Keeping a few tips in mind before you start the potty training process will help make the transition from diapers go as smoothly as possible.
Don’t rush it
The worst thing you can do is rush potty training. Starting too early will likely result in frustration — both yours and your child’s. You’ll arrive at the endpoint at the same time as you would have if you started later.
"There are physical, behavioral and cognitive signs that your child is ready," said Dr. Campfield.
Physically, they should have predictable periods of dryness and relatively regular bowel movements. Behaviorally, they should be able to pull their underwear up and down and dislike having wet pants. Cognitively, they should recognize and communicate the feeling of "having to go."
Monkey see, monkey do
Your child learns by watching you, which is no different when it comes to potty training. It’s a natural first step in the process and will also help them learn the difference between how men and women use the toilet.
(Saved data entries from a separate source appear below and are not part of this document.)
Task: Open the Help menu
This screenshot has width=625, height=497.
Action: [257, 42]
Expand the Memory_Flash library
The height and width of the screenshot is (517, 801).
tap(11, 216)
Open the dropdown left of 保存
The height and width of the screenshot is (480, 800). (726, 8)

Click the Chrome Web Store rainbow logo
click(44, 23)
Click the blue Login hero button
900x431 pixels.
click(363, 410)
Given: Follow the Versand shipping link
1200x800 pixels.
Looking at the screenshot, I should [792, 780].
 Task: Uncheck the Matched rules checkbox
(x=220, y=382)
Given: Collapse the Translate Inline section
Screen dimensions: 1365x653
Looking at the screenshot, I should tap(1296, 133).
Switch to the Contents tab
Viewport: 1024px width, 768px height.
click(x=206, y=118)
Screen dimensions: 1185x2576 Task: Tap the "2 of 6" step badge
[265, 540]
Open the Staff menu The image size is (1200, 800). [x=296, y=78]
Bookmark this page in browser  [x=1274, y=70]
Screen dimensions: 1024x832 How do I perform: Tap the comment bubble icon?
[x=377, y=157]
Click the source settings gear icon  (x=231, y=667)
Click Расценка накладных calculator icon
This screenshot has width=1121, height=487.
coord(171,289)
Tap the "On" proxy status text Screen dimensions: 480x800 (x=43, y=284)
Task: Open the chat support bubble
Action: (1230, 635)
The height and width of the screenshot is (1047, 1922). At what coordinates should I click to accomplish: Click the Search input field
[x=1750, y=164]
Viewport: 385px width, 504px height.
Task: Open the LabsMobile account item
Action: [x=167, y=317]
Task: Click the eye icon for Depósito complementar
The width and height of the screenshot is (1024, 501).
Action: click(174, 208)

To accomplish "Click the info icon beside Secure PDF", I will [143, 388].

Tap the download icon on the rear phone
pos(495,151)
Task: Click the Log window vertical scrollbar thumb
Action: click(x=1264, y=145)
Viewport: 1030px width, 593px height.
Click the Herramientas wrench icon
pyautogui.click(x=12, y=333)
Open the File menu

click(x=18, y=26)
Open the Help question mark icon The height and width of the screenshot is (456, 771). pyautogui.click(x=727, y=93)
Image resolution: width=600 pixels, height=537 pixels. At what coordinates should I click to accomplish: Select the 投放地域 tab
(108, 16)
Use the correct terminology
Even if it’s awkward for you, use the terms penis, vagina and bottom when talking about their body parts. Your child knows the correct terms for their other body parts, and using comical names may make them think their genitals are a source of embarrassment.
Downsize the equipment
Invest in a child-sized toilet during the potty training process. The regular toilet is too big for small children, who may have a fear of falling in or be afraid of the loud flushing sounds.
"When a child has their own toilet, it gives them a sense of pride and ownership that can help with the process," said Dr. Campfield.
Invite superheroes and princesses to the potty party
Wearing their very own set of "big boy" or "big girl" underwear can be a great motivator for kids during potty training. Make a special trip to the store and allow them to pick out their favorite pairs.
Use positive reinforcement
Potty training is not the time to withhold praise. Make a big deal out of even small accomplishments during the process, even if everything doesn’t go smoothly. Be specific about your praise. For example, you may point out that you are happy they recognized when it was time to go, even if they didn’t make it in time.
"Be forgiving of accidents during this time, even if they are very inconvenient and messy," said Dr. Campfield. "Your child will already be embarrassed, so provide them with comfort instead of criticism when it happens — and it most certainly will."
In addition to child-sized toilets, there are also specific seats parents can buy that attach directly to their existing toilet, or inserts that are easily taken on and off.
"It's an option if you don't want to clean out the potty all the time," said Dr. Campfield. "Just place a child’s step stool at the foot of the toilet so they can climb up. This also may help some kids feel ‘grown up’ because they are sitting on the regular toilet. It all depends on your child’s personality."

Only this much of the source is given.